● READING PASSAGE
+-------+
The Maasai » Maasai Project » Travel Project »
Our next project will be to create a group of lodges for tourists. Through the incomes obtained from the tourists, the local inhabitants will get the opportunity to manage their well, the dispensary, the doctors and all other projects that will start during the following years.
In 2008 a young man obtained the tour operator diploma and he will be in charge for this project, with the support of some other young men who will manage the village, its maintenance, take the tourists to the bush and show them how the Maasai live there.
When walking in the bush it is possible to find out which herbs and roots are used for traditional medicine, understand the Maasai traditional life, how they build their famous ornaments, how to face the bush, how to communicate with the elders around a fire, singing and dancing with simplicity and an easy state of mind – things we unfortunately have forgotten.
Re-discover things we no longer have time to listen to, re-discover how nice it is to listen to the tales of elders, see children having fun with a simple piece of wood and seeing how they caress you for several minutes, trying to find out if you are different, why your skin is so white and perhaps even showing some fear, because some grown-up person might have told him that he must stay away from white people because they might capture him to take him away.
The lodges will host totally between 18 and 20 visitors, in order to avoid confusion in an intact environment. There will be a larger lodge with a kitchen and meeting room for cultural exchange and a traditional hut (manyatta) for the person in charge of the village,
a fence for the animals. The roof of the lodges will be just like that of the traditional manyatta and there will be a toilet and shower for each lodge. The water used for the lodges will be limited to a certain quantity. There will be lanterns for the light and one bulb lit up by solar panels. Water will be supplied from our well and it will be heated in tanks connected to the kitchen grill and by the sun. Everything will be fenced in with wooden branches. Drinking water will be supplied in bottles and the food will follow the simple but very good traditional recipes.
+-------+
● RECORDS
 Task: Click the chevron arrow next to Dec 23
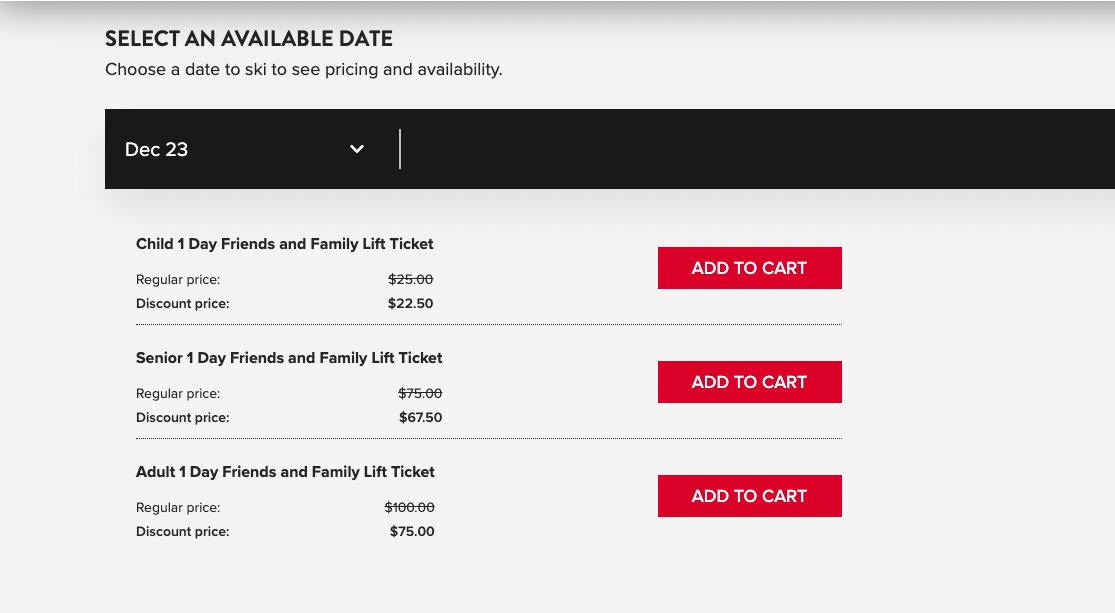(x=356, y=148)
+-------+
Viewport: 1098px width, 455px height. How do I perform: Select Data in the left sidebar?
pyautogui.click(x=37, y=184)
+-------+
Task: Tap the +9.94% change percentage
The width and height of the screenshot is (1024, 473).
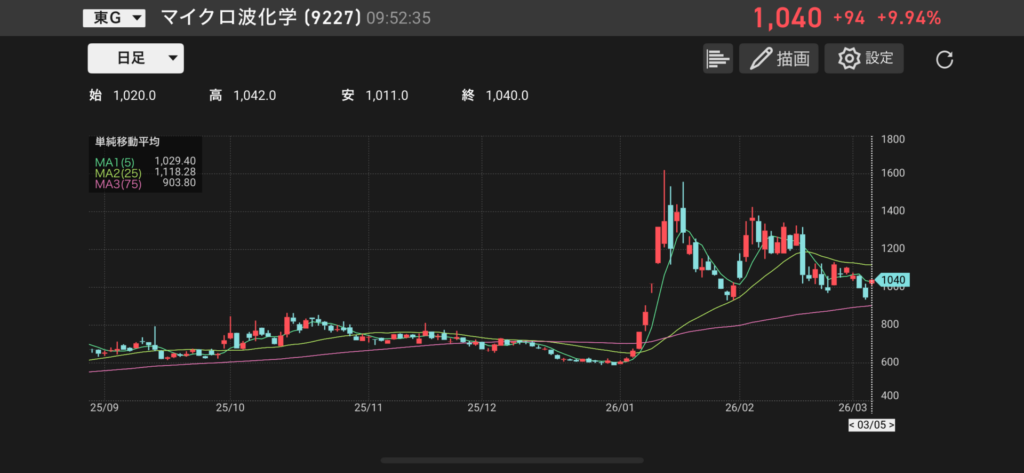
+-------+
● ASSIGNMENT
List everything that, according to the lodge project page, the local inhabitants will be able to manage through the income from tourists. The records have nothing to do with the lodge project page.

● ANSWER SPACE
- Their well
- The dispensary
- The doctors
- All other projects that will start during the following years